The problem with Google isn't that it lets you find things. The problem with Facebook isn't that it lets you talk to your friends. The problem with Uber isn't that it gets you from one place to another without having to stand on a corner waving your arm in the air. The problem with Amazon isn't that it makes it easy to locate a wide variety of products. We should stop telling people that they're wrong to want these things, because a) these things are good; and b) these things can be separated from the monopoly power of these corporate bullies:
Remember the Napster Wars? The music labels had screwed over musicians and fans. 80 percent of all recorded music wasn't offered for sale, and the labels cooked the books to make it effectively impossible for musicians to earn out their advances. Napster didn't solve all of that (though they did offer $15/user/month to the labels for a license to their catalogs), but there were many ways in which it was vastly superior to the system it replaced.
The record labels responded by suing tens of thousands of people, mostly kids, but also dead people and babies and lots of other people. They demanded an end to online anonymity and a system of universal surveillance. They wanted every online space to algorithmically monitor everything a user posted and delete anything that might be a copyright infringement.
These were the problems with the music cartel: they suppressed the availability of music, screwed over musicians, carried on a campaign of indiscriminate legal terror, and lobbied effectively for a system of ubiquitous, far-reaching digital surveillance and control:
You know what wasn't a problem with the record labels?

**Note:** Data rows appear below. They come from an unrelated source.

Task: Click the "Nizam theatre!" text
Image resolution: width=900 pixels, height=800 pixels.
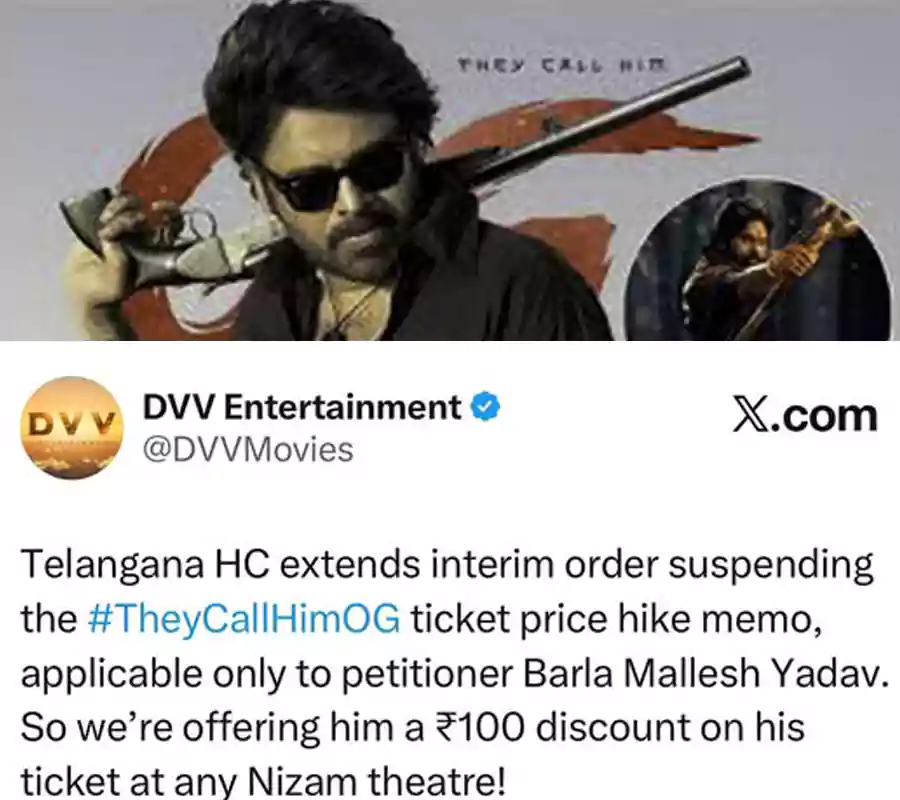Action: (x=376, y=781)
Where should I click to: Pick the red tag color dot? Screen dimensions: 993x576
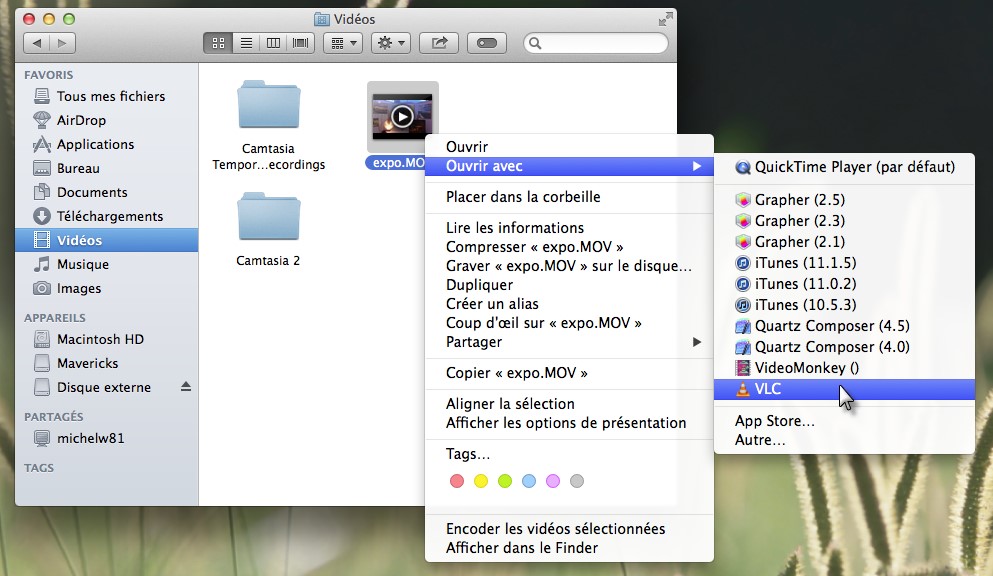(x=457, y=481)

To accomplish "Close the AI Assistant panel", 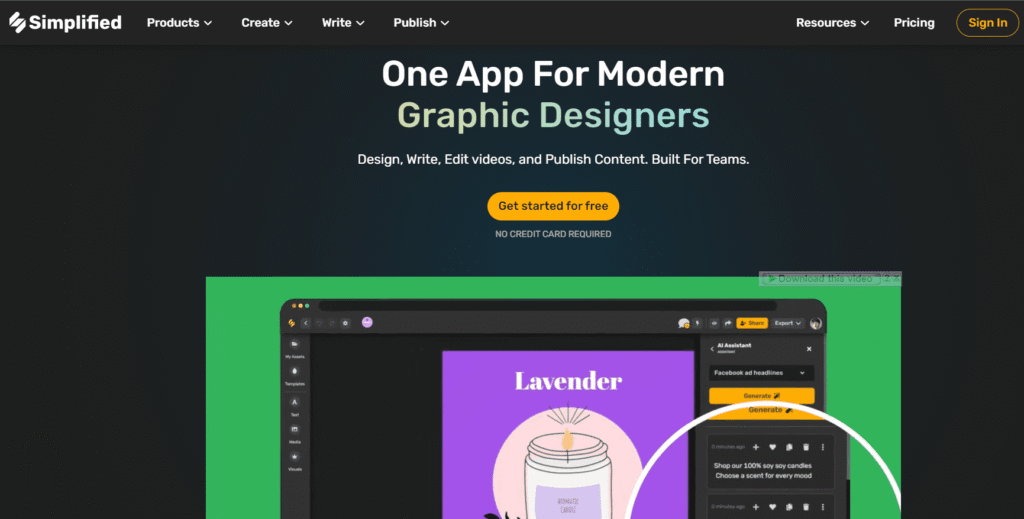I will (x=809, y=349).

The music. The music was fine. Great, even.
But some of the people who were outraged with the labels' outrageous actions decided the problem was the music. Their answer wasn't to merely demand better copyright laws or fairer treatment for musicians, but to demand that music fans stop listening to music from the labels. Somehow, they thought they could build a popular movement that you could only join by swearing off popular music.
That didn't work. It can't work. A popular movement that you can only join by boycotting popular music will always be unpopular. It's bad tactics.
When we blame "laziness" for tech monopolies, we send the message that our friends have to choose between life's joys and comforts, and a fair economic system that doesn't corrupt our politics, screw over workers, and destroy small, local businesses. This isn't true. It's a lie that monopolists tell to justify their abuse. When we repeat it, we do monopolists' work for them – and we chase away the people we need to recruit for the meaningful struggles to build worker power and political power.